About this exercise: Present each line of the entries below that holds the word "under".

------------

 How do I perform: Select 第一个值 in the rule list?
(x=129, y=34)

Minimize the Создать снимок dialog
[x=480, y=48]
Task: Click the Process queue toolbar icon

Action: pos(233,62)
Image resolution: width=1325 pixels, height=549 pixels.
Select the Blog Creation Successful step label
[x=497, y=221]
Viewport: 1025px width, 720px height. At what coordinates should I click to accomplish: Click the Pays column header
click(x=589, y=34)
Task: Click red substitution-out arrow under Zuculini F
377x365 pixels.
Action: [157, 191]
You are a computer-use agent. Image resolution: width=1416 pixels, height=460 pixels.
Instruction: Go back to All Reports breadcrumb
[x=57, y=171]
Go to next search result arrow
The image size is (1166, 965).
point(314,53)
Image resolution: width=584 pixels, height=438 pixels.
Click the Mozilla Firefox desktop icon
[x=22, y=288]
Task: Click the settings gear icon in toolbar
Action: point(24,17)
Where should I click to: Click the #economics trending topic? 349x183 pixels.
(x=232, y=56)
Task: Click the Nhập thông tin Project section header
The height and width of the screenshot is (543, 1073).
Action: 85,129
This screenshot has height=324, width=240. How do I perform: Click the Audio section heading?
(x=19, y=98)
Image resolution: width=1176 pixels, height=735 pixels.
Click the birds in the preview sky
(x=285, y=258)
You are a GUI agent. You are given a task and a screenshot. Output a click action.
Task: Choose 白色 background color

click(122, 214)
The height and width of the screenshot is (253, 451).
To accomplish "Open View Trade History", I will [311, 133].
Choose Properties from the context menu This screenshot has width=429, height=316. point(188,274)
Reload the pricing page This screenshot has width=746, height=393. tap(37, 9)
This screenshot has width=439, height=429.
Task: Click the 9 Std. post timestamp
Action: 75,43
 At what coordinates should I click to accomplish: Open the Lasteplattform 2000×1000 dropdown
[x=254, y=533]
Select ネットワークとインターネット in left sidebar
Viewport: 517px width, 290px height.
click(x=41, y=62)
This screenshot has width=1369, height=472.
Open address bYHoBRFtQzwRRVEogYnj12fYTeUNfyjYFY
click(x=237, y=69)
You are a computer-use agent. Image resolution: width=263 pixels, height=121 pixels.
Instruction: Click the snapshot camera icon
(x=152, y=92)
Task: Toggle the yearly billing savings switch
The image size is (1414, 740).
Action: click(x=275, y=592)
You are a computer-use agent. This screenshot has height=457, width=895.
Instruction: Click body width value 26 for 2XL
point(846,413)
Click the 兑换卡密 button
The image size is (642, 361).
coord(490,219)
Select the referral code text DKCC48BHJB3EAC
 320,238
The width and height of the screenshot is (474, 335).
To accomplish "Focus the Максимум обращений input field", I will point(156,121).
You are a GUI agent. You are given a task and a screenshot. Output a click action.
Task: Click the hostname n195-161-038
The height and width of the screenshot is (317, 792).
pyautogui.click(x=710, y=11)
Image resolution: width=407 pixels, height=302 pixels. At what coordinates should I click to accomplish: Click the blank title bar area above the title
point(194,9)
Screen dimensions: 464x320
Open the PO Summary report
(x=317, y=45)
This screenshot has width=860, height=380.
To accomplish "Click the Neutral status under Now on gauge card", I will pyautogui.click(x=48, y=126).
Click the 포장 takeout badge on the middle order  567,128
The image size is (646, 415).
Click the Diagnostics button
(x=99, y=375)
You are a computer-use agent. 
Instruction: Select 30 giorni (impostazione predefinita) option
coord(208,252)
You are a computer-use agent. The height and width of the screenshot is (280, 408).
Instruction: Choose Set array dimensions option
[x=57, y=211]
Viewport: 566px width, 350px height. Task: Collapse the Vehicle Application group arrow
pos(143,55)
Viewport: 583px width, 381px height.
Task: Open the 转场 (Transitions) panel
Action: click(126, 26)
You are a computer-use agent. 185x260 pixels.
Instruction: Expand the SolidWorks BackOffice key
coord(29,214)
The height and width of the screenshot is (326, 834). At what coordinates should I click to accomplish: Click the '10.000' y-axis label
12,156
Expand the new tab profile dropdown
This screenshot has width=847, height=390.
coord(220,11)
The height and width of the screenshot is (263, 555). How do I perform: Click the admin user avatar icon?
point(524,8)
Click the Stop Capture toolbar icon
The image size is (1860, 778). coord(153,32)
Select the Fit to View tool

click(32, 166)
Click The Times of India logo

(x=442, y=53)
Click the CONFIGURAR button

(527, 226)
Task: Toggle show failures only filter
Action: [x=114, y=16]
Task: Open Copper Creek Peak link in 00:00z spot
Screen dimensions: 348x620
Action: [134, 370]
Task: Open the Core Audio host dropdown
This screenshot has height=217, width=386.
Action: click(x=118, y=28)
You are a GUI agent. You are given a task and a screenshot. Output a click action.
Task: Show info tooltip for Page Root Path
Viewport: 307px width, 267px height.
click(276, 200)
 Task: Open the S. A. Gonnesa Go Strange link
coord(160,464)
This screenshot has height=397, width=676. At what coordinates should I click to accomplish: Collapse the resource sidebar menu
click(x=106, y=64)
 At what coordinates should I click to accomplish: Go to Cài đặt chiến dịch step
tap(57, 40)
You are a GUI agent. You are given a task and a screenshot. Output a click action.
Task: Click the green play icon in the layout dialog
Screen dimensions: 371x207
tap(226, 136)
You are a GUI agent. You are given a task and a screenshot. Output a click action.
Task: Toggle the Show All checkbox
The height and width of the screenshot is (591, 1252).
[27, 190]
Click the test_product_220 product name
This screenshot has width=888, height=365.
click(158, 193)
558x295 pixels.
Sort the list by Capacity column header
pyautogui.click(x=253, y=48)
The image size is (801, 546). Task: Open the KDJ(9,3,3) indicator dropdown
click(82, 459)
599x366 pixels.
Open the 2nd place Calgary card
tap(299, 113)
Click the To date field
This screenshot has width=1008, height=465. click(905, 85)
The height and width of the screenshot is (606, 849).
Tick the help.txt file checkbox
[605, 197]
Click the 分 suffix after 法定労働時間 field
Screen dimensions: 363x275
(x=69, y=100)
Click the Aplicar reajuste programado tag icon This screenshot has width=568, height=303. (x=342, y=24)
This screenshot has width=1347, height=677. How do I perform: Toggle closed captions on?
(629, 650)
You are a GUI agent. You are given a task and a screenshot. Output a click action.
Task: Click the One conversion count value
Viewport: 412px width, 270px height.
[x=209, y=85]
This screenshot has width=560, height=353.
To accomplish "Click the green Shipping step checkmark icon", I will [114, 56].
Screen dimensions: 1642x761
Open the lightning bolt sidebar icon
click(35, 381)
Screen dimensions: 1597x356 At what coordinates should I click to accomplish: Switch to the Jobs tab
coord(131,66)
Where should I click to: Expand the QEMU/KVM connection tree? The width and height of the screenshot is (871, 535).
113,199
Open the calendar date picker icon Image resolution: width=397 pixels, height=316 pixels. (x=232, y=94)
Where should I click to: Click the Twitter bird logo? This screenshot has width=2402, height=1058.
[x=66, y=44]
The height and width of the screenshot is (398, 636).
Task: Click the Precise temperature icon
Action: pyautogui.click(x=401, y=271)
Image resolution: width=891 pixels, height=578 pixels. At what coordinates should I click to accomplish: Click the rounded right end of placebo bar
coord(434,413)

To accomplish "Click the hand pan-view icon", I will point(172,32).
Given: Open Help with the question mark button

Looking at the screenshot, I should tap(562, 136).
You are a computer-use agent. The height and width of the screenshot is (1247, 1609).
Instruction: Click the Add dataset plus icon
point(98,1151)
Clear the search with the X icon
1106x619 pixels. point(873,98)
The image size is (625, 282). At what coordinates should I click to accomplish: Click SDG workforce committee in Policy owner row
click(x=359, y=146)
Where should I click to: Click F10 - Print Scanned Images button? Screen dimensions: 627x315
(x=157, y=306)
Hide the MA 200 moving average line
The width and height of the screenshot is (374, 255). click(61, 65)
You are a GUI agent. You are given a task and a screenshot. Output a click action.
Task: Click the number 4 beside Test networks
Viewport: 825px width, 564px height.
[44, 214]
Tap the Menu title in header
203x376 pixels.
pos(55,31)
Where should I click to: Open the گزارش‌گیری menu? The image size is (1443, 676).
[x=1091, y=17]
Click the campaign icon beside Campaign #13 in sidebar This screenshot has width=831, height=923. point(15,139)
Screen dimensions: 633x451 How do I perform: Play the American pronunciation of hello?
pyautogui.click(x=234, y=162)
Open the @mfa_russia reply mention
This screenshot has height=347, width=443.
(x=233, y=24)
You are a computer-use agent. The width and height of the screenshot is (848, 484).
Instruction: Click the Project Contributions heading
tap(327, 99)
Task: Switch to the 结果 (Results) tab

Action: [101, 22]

------------

Written answer:
Task: Click red substitution-out arrow under Zuculini F
To accomplish "Click the Neutral status under Now on gauge card", I will pyautogui.click(x=48, y=126).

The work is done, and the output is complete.